What is it? The 'dark side' is the part of the self that lies hidden in the shadows of our personality. We are often surprised to learn that it exists and it is usually a part of ourselves that we would rather deny – a sort of motived forgetting.Where did the shadow self come from? ›
The idea of the shadow self was first conceived by Carl Jung, a 20th-century psychologist from Switzerland. In his field of psychology, often referred to as Jungian psychology, the word 'shadow' refers to hidden parts of our being.Is shadow a good person? ›
Despite Shadow being considered neutral in terms of alignment, he is considered an anti-hero by the most part with his overall motivation, which is dedicating his life to protecting mankind. He has also been selfless and altruistic, such as nearly giving his life at the end of Sonic Adventure 2 to save Earth.What triggers the shadow self? ›
A person's shadow self may appear when they are triggered, such as in certain situations that arise in relationships or when experiencing feelings of anxiety and depression.What does it mean to be a shadow of yourself? ›
A person, group, or thing that has become weaker in physical or mental capacities or in power or authority. For example, After that long battle with the flu, he was just a shadow of his old self, or This new administration is but a shadow of itself, or The revised constitution is a shadow of its former self.What is your shadow self in astrology? ›
A shadow self encompasses all parts of your personality and identity that you don't want to identify with and admit to having. It's the parts of ourselves that bring up feelings of guilt, shame, anger and jealousy.What three things are needed to form shadow? ›
- A source of light.
- An opaque object whose shadow has to be formed.
- A screen on which shadow is to be formed.
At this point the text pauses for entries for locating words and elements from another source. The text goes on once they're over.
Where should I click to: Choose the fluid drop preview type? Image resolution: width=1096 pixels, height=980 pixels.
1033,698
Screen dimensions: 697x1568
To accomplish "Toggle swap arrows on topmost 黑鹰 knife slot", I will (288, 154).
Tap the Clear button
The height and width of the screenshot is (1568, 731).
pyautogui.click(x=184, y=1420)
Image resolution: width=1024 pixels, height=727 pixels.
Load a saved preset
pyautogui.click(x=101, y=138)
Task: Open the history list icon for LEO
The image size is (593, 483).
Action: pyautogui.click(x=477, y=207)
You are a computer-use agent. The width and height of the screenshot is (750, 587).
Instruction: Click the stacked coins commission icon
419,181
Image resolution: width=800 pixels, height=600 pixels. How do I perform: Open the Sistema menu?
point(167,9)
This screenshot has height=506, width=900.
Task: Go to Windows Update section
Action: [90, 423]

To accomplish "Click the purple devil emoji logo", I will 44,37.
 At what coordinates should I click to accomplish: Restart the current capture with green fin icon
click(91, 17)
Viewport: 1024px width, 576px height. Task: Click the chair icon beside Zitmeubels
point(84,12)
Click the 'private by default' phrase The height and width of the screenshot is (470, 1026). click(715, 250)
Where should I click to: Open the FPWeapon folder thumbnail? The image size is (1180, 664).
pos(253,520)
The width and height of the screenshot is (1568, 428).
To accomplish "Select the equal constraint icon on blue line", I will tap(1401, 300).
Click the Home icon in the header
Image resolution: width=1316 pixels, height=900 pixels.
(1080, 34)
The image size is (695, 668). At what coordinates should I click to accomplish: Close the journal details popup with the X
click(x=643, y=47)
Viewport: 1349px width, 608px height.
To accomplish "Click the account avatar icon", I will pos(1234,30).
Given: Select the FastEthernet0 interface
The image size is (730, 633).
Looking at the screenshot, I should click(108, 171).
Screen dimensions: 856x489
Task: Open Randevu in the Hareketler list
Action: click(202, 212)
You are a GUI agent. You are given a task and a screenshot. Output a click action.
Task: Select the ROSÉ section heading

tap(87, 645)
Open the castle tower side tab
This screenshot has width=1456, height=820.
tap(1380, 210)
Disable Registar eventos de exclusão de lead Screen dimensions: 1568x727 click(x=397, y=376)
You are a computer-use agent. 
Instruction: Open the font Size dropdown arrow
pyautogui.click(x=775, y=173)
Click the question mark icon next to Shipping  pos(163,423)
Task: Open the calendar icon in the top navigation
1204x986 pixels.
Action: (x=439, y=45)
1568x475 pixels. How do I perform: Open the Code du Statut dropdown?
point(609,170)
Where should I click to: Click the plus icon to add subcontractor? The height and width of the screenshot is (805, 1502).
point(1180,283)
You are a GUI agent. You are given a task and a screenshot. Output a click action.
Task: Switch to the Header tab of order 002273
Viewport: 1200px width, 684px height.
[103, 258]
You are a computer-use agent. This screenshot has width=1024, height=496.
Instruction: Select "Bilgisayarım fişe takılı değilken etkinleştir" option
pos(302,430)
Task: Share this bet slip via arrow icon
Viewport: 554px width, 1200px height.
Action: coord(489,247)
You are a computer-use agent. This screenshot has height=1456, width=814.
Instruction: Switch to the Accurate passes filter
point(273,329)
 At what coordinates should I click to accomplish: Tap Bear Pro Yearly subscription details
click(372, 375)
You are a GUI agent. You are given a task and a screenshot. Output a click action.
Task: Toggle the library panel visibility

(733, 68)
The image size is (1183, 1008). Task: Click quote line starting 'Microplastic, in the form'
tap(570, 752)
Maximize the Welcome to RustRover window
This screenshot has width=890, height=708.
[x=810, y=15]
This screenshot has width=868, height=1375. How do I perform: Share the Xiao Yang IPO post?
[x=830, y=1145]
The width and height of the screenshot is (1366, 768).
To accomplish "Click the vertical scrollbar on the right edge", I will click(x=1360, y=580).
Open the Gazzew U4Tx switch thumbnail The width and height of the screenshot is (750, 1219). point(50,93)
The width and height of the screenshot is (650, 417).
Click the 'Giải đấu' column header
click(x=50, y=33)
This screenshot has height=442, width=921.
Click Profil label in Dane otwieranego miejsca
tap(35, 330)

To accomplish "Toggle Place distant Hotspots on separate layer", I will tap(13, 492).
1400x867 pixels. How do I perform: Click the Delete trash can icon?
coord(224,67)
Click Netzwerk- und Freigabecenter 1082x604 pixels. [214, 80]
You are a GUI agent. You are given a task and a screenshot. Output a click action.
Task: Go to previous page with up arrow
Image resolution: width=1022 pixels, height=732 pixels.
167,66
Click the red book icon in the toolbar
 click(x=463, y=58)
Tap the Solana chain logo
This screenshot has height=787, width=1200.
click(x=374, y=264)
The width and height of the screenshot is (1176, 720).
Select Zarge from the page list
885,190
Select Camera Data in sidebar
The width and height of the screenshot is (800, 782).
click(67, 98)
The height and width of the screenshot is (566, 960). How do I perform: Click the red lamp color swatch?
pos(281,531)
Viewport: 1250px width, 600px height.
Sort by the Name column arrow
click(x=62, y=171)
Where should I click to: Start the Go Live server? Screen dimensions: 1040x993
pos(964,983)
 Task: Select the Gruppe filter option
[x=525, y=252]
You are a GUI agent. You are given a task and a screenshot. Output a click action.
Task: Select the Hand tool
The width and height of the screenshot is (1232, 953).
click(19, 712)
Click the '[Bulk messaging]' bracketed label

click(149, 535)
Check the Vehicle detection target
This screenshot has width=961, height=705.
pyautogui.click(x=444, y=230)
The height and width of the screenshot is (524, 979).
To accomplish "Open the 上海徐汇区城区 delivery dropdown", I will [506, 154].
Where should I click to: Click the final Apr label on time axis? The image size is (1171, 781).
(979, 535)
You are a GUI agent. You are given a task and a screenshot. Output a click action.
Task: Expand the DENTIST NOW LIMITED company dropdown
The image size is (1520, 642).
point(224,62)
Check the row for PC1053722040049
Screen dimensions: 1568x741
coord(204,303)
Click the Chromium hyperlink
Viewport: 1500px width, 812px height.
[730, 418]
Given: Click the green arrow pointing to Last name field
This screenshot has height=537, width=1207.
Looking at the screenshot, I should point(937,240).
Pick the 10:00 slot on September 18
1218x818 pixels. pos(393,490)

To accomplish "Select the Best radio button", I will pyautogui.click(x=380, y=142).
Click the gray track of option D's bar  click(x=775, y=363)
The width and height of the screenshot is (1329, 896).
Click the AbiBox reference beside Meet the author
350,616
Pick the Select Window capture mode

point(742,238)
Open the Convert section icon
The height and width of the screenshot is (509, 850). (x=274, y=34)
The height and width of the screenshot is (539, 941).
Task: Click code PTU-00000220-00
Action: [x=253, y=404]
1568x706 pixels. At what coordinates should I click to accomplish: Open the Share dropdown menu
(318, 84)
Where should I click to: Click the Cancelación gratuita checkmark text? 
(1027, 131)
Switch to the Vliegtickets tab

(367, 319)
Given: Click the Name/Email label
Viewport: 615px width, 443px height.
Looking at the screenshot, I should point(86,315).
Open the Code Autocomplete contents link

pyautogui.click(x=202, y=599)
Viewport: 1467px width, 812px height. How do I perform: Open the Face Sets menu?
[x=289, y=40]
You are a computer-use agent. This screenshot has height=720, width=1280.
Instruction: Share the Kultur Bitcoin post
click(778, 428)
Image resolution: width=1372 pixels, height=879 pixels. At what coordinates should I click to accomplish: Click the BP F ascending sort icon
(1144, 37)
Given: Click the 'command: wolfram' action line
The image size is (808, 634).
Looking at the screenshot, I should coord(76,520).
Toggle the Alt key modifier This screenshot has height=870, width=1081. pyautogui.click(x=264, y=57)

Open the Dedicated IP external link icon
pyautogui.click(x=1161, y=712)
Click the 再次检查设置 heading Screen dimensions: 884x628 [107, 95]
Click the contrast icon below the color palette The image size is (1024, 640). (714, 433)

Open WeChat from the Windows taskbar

In the print adventures, The Shadow is Kent Allard, although his real name is not revealed until The Shadow Unmasks (1937). Early stories explain he was once a famed aviator who fought for the French during World War I, known by the alias the "Black Eagle" according to one character in The Shadow's Shadow (1933).What are the three things to a shadow to form? ›
- There should be a source of light.
- An opaque object.
- A screen.
- The opaque object is placed between the source of light and the screen.
The expression to be afraid of one's own shadow describes a person who is very timorous and frightened of everything. 1 Afraid of Your Own Shadow Meaning.
The shadow appears when our dominant functions are having a hard time solving a problem or coping with stress. Depending on how it expresses, your shadow might feel like the complete opposite of your “normal” self, or like a critical parent, trickster, or even demon.